Frenectomy

What is a Frenulum?

A frenulum (also called frenum, lingual frenum, or lingual frenulum) is a band of tissue that connects the tongue to the floor of your mouth, and your lips to your gums. The tongue frenulum, for instance, is the small fold of tissue connecting the bottom of your tongue to the floor of your mouth.

In some cases, the frenum is too short, tight or tough, and basically does its job too well. The inhibited movement causes difficulty with regular tasks like eating and talking, or hurts proper development in children, leading to aesthetic problems.   Most commonly, your child is lip tied or tongue tied.

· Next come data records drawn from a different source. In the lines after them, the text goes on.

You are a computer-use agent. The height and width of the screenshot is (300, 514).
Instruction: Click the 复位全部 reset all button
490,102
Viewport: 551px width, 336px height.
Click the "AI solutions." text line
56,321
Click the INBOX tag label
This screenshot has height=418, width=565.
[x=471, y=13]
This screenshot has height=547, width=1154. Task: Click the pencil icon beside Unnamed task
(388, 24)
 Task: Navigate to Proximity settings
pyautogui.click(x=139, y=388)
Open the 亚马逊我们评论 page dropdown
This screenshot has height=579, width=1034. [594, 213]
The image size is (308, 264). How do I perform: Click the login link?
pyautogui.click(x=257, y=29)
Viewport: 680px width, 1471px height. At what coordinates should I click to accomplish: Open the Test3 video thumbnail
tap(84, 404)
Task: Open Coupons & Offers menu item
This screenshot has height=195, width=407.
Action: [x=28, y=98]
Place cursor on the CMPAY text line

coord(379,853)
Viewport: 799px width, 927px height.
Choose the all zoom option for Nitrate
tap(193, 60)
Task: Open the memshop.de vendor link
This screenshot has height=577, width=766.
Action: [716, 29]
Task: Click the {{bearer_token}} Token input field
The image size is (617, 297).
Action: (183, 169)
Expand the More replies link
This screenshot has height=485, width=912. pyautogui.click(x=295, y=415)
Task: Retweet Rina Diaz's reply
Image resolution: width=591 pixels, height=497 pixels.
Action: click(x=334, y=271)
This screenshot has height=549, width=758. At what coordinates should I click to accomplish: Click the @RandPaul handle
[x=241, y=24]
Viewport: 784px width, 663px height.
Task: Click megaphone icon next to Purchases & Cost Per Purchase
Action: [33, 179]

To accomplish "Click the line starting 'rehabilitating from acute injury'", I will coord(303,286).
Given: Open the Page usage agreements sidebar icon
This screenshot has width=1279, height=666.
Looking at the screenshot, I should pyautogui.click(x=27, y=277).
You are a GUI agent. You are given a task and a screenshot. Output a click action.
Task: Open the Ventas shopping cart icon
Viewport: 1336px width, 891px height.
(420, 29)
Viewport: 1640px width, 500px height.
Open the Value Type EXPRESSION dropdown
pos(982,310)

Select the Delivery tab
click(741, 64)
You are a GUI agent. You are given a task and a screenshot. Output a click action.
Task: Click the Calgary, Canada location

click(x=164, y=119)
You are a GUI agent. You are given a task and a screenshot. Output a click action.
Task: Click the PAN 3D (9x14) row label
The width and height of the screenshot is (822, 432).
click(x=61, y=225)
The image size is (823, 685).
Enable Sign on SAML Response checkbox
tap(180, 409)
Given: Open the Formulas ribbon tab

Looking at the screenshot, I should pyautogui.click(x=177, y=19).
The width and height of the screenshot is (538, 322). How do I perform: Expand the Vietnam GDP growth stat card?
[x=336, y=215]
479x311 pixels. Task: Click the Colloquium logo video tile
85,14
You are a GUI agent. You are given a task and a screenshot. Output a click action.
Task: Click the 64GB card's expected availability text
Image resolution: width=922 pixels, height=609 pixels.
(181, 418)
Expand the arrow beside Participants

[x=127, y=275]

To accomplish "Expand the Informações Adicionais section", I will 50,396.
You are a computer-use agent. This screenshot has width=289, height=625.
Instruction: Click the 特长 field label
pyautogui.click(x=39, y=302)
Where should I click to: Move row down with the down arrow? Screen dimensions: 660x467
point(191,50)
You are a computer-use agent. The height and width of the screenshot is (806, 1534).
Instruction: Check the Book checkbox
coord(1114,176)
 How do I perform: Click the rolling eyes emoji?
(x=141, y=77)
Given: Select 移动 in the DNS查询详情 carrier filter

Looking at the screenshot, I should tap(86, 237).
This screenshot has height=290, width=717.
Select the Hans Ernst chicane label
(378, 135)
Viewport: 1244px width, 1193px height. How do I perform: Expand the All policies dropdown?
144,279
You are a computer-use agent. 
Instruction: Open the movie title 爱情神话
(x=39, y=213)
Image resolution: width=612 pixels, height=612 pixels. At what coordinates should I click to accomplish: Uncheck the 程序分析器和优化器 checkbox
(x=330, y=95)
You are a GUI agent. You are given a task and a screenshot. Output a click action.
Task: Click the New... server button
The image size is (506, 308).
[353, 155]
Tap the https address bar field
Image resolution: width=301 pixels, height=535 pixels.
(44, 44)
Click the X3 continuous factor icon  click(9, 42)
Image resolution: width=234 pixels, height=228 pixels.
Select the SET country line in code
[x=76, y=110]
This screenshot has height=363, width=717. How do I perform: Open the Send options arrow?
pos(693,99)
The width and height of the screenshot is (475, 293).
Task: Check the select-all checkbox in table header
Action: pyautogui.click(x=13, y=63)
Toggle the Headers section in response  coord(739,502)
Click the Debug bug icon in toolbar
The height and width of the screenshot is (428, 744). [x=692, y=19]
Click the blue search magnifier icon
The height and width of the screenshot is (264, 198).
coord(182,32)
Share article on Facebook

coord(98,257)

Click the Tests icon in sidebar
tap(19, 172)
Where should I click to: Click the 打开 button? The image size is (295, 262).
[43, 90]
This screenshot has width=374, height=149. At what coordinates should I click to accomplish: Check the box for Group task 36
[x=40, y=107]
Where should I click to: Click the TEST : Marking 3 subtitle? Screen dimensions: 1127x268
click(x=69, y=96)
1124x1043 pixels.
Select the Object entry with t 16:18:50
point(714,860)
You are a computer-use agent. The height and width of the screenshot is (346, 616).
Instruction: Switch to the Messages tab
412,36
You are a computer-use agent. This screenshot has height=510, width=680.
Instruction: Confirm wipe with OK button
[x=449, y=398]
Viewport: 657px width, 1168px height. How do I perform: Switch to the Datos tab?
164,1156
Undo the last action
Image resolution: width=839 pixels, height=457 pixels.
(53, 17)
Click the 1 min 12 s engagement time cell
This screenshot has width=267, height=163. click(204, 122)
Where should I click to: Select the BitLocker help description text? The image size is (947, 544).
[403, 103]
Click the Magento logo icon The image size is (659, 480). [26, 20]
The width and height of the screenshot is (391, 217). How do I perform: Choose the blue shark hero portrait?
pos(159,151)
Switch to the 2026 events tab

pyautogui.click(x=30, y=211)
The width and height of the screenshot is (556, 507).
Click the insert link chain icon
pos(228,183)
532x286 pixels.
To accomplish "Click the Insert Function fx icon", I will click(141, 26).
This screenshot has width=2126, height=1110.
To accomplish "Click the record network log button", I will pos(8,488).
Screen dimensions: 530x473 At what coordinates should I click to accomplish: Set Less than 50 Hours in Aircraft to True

A Lip Tie (labial tie) is the tissue that connects the upper lip to the upper gums. Sometimes this tissue is too thick, too tight, or both.  The presence of a lip tie (upper lip tie) are mostly found in newborns and infants and are breastfeeding related.

A Tongue Tie is a condition when the frenulum connecting the tongue to the bottom of the mouth is too short, therefore restricting the range of motion of the tongue. The medical term for a tongue tie is Ankylglossia.

How Do I Know If My Child’s Frenulum is a Problem?

The diagnosis for a tongue tie is provided during a physical exam. Doctors have screening tools to judge various characteristics of the tongue’s appearance and mobility.  Common symptoms that you may notice in infants and/or children include

Infants:

  • Poor latch
  • Slides off nipple or falls asleep while attempting to latch
  • Colic symptoms
  • Reflux symptoms
  • Poor weight gain
  • Continuous feedings
  • Gumming or chewing of the nipple
  • Unable to take a pacifier or bottle

Older children:

  • Difficulty keeping teeth clean
  • Pulling/receding gums
  • Difficulty eating or speaking
  • Pain

Nursing moms may notice:

  • Creased, cracked, bruised or blistered nipples
  • Bleeding nipples
  • Incomplete breast drainage
  • Infected nipples or breasts
  • Plugged ducts
  • Mastitis (inflammation of the breast)
  • Nipple thrush

This can be treated with a minor laser surgery called a frenectomy.

What is a Frenectomy?

A Laser Frenectomy (also referred to as frenulectomy or lingual frenectomy) is a procedure that uses a soft tissue laser to repair the frenulum (mostly for children).

A soft tissue laser does NOT cut, it is more a “vaporization” of tissue that occurs with light energy.  There is very little discomfort and almost no bleeding from the laser procedure.  Lasers sterilize at touch therefore have less risk of infection.  The healing is very quick – a laser stimulates bio-regeneration and healing.

The result is beautiful tissue, less chance of relapse.  The operation generally takes less than fifteen minutes.

How Long Does It Take To Recover?

For children under two, we don’t typically have to use local anesthetic.  Infants are often able to feed immediately after the surgery with improved latch and reduced breast pain.